### EXCERPTED RECORDS ###

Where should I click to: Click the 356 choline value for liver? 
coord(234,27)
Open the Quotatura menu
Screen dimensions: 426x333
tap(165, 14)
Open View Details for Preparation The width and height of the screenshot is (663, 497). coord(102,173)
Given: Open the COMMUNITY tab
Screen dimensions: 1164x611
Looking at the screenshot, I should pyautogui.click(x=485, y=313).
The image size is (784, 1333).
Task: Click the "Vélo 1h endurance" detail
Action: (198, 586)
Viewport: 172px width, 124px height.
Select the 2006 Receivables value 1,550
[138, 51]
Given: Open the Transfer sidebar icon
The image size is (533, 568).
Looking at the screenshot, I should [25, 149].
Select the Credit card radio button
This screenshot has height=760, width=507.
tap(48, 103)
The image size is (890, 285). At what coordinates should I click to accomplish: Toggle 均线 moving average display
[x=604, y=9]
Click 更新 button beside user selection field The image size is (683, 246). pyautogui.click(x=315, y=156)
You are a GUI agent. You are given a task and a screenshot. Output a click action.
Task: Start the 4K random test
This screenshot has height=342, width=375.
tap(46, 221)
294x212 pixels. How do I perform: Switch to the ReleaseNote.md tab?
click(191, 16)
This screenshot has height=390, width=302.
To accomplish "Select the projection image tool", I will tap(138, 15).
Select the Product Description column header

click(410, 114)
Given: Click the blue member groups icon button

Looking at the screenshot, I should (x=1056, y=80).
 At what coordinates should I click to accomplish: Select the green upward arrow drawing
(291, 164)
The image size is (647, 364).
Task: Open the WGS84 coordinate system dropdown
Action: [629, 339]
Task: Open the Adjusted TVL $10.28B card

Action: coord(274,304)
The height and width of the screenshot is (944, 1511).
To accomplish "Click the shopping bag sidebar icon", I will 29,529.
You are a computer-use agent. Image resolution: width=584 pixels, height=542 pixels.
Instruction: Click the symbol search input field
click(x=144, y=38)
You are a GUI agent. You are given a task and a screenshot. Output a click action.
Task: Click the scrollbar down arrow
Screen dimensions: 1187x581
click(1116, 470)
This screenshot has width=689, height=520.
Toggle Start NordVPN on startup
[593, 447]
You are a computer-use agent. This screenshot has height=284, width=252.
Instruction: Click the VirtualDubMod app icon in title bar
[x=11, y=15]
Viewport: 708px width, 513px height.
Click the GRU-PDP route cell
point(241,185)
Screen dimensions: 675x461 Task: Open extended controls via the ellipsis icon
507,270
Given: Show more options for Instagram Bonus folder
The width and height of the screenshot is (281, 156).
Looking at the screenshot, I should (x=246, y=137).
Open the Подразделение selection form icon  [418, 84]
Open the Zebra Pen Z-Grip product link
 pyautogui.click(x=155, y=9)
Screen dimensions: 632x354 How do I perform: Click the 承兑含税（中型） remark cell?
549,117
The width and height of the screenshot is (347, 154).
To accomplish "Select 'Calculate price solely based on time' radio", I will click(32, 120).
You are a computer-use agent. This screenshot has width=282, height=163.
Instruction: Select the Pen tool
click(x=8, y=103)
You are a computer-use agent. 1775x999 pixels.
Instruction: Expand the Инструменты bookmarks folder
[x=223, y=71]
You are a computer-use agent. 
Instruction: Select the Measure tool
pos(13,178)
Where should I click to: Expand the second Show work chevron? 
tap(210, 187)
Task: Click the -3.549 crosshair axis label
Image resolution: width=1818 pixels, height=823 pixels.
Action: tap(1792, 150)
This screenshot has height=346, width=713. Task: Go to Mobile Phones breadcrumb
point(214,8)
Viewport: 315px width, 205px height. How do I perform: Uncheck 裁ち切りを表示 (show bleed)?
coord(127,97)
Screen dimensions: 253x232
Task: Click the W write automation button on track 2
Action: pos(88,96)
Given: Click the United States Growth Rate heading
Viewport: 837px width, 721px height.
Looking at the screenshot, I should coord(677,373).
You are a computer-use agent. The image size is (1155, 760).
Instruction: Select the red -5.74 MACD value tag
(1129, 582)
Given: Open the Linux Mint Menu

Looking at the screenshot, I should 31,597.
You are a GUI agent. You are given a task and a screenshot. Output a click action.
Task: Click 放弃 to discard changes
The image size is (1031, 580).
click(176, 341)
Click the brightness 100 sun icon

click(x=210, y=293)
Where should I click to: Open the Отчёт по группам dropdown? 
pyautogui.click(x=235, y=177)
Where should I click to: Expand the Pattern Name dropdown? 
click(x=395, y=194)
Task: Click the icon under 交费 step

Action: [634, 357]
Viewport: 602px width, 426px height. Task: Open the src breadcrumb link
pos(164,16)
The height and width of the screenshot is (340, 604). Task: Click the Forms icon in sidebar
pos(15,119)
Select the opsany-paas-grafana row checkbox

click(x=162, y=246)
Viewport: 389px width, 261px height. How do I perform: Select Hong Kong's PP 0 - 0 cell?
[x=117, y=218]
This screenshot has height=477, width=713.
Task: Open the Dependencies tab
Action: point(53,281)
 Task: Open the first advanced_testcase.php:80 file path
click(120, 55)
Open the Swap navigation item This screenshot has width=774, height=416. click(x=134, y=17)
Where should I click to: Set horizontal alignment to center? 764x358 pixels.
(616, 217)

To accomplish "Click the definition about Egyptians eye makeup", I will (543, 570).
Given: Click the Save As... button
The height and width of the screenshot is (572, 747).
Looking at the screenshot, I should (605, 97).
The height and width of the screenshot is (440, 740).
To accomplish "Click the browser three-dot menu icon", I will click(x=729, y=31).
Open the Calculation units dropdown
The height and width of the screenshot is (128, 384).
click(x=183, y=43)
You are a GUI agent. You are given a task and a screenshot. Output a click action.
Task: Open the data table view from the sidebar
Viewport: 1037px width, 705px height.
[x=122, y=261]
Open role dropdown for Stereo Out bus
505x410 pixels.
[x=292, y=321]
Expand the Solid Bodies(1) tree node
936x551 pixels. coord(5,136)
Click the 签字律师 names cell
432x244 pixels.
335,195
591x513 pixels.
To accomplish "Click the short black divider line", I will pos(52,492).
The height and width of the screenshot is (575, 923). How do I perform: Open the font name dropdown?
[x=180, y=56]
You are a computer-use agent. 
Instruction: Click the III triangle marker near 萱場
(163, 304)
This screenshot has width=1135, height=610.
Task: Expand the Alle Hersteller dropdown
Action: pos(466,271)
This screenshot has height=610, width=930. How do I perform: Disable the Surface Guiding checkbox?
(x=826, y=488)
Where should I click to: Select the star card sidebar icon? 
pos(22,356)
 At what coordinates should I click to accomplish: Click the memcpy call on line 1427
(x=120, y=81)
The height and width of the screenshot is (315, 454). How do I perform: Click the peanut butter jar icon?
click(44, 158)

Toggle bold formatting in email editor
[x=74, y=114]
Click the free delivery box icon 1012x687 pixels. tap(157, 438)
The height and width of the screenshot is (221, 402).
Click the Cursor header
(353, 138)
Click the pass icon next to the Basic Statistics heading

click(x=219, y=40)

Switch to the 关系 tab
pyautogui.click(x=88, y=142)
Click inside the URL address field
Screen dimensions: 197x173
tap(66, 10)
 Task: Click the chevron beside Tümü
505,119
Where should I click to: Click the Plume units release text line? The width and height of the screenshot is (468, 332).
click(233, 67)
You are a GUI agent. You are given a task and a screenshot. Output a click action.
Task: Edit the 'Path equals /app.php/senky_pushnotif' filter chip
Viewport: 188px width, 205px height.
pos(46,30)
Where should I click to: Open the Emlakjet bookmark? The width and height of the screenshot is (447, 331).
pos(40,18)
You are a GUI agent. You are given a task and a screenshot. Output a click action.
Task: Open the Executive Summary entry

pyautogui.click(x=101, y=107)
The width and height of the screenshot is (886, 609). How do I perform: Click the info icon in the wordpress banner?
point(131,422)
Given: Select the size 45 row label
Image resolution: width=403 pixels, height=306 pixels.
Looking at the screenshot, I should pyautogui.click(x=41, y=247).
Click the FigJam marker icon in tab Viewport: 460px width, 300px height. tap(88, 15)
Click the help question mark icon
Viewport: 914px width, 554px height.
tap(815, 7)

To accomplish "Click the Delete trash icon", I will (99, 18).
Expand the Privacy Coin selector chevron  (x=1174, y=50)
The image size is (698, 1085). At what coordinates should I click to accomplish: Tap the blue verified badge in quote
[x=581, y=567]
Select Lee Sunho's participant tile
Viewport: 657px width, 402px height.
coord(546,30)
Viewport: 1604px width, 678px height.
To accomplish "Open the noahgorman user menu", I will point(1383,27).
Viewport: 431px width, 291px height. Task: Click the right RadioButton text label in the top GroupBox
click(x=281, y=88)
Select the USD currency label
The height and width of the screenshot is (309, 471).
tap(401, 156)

###

### PROMPT
Starting at the line that holds "Viewport: 431px width, 291px", retype each line exactly through the end of the entries, both ends included.

### THE ANSWER
Viewport: 431px width, 291px height. Task: Click the right RadioButton text label in the top GroupBox
click(x=281, y=88)
Select the USD currency label
The height and width of the screenshot is (309, 471).
tap(401, 156)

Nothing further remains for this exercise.